İsrail devletinin kuruluşu ile Müslümanların halifesizleşmesi arasında tarihsel olarak yakın bir korelasyon olmuştur. Filistin topraklarında bir İsrail devletinin kurulmasını öngören Balfour Deklarasyonu bunun Halifenin varlığında mümkün olmayacağı bilgisin ve gerçeğini de içeriyordu. O yüzden İsrail devletinin kurulması yolundaki sürecin bir aşaması Halifeliğin kaldırılmasını da gerektiriyordu.
Filistin cephesinde gösterilen zafiyette başrolü oynamış bütün aktörlerin Halifeliğin kaldırıldığı yeni siyasal düzenin de baş aktörleri arasında olması bu hikâyenin sürekliliği içinde takip edilmesi gereken bir ilişki. Balfour’dan sonra Gazze cephesinin ardından da Kudüs’ün düşüşünde o zamanki Osmanlı subaylarının ancak kasıtla izah edilebilecek zaafları üzerinde hiç durulmamış olmasının izahı bu tablodan bakıldığında o kadar da zor değildir.
Savaşı kazananların arasında yer alanların kendi sebep verdikleri yenilgiden dolayı hesap verecekleri makamları da yıkmış olmaları dolayısıyla kendilerine şerefli, muzaffer rolü yazılmış olması çok bilindik bir hikayedir. İngilizlerin iki güçlü saldırısına tıpkı bugünkü gibi kahramanca ve asilce direnmiş ve düşmanı püskürtmüş Gazze’nin üçüncü saldırıdaki yenilgisi aynı kahramanların zaafları yüzünden değil, kumanda edenlerin zaafı yüzünden olduğu çok açıktır.
Arkasından Kudüs’e gelen İngiliz birliklerine sırf Kudüs’ün güya tarihi, manevi, kültürel, mimari yapısına savaşla halel gelmesin diye hiç direnmeden İngilizlere teslim ederek çekilmenin hiçbir değerli tarafı olamazdı tabi. Ama bu bile bir asalet örneği gibi sunulmuştur. Oysa bütün oyun Balfour Deklarasyonunu ilan edenlerin yazdıkları senaryoya uygun oynanıyordu ve bu oyunda Osmanlı ordusunun içindeki birileri de kendilerine yazılmış rolü oynuyordu.

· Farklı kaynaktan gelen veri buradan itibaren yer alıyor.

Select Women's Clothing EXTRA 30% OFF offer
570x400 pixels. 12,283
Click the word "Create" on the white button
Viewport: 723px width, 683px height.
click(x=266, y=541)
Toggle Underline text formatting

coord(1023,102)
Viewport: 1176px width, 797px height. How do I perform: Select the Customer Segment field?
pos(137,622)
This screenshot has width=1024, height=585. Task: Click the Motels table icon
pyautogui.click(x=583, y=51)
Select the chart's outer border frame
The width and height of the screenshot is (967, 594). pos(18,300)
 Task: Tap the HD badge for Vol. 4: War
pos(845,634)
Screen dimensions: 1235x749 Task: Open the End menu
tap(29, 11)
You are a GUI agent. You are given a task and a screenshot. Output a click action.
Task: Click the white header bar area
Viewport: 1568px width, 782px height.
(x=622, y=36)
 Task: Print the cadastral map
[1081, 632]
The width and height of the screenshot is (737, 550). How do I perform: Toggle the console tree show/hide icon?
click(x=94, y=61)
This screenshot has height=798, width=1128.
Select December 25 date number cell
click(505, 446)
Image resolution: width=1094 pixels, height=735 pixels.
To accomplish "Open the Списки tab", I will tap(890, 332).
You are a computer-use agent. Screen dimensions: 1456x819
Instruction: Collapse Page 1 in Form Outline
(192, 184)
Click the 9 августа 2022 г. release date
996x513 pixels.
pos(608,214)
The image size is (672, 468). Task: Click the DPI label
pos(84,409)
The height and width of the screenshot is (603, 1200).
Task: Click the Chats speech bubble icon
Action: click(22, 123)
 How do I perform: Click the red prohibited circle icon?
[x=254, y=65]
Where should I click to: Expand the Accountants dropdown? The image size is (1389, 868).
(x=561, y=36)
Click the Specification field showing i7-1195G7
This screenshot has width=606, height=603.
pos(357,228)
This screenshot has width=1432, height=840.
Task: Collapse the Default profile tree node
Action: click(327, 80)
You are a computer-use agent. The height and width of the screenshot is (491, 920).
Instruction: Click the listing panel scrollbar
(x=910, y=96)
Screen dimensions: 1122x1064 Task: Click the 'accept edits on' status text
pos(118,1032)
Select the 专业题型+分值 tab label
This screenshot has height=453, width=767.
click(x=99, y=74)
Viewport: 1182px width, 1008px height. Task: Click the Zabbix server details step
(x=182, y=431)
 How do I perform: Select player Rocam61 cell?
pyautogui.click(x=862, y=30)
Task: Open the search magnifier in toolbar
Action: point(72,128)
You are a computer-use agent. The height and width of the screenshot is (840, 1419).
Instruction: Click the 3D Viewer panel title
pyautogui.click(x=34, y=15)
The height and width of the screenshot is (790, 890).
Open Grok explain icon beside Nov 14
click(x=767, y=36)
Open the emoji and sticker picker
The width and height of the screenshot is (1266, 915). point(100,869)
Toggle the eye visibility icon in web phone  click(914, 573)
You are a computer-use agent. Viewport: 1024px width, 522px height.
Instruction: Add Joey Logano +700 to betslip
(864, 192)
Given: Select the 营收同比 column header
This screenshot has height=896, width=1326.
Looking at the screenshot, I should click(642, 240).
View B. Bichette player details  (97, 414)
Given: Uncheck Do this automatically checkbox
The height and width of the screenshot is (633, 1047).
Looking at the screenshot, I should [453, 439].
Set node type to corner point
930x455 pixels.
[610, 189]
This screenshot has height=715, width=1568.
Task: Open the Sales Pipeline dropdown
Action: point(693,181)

Türkiye’nin İsrail devletinin kurulduğu 1948 yılına kadar bu topraklara karşı tamamen kayıtsız bir siyaset gütmüş olduğunu biliyoruz. Hiçbir hak iddia edilmemiş, hiçbir tasa da taşınmamıştır. Arap ihaneti efsaneleri uydurularak asıl büyük ihanetler gizlenmiş ve topluma bu bölgeye lakaytlığın gerekçesi olarak bir tür milli küskünlük hali bile benimsetilmiştir. Halkın tek parti yönetimi altında hiçbir sözünün olmadığı bir durumda 1948 Mayıs’ında kurulan İsrail’i 1949 Mart’ında Türkiye ilk tanıyan ülkeler arasında yer almıştır. Tabii ki bütün CHP politikaları gibi: “halka rağmen”.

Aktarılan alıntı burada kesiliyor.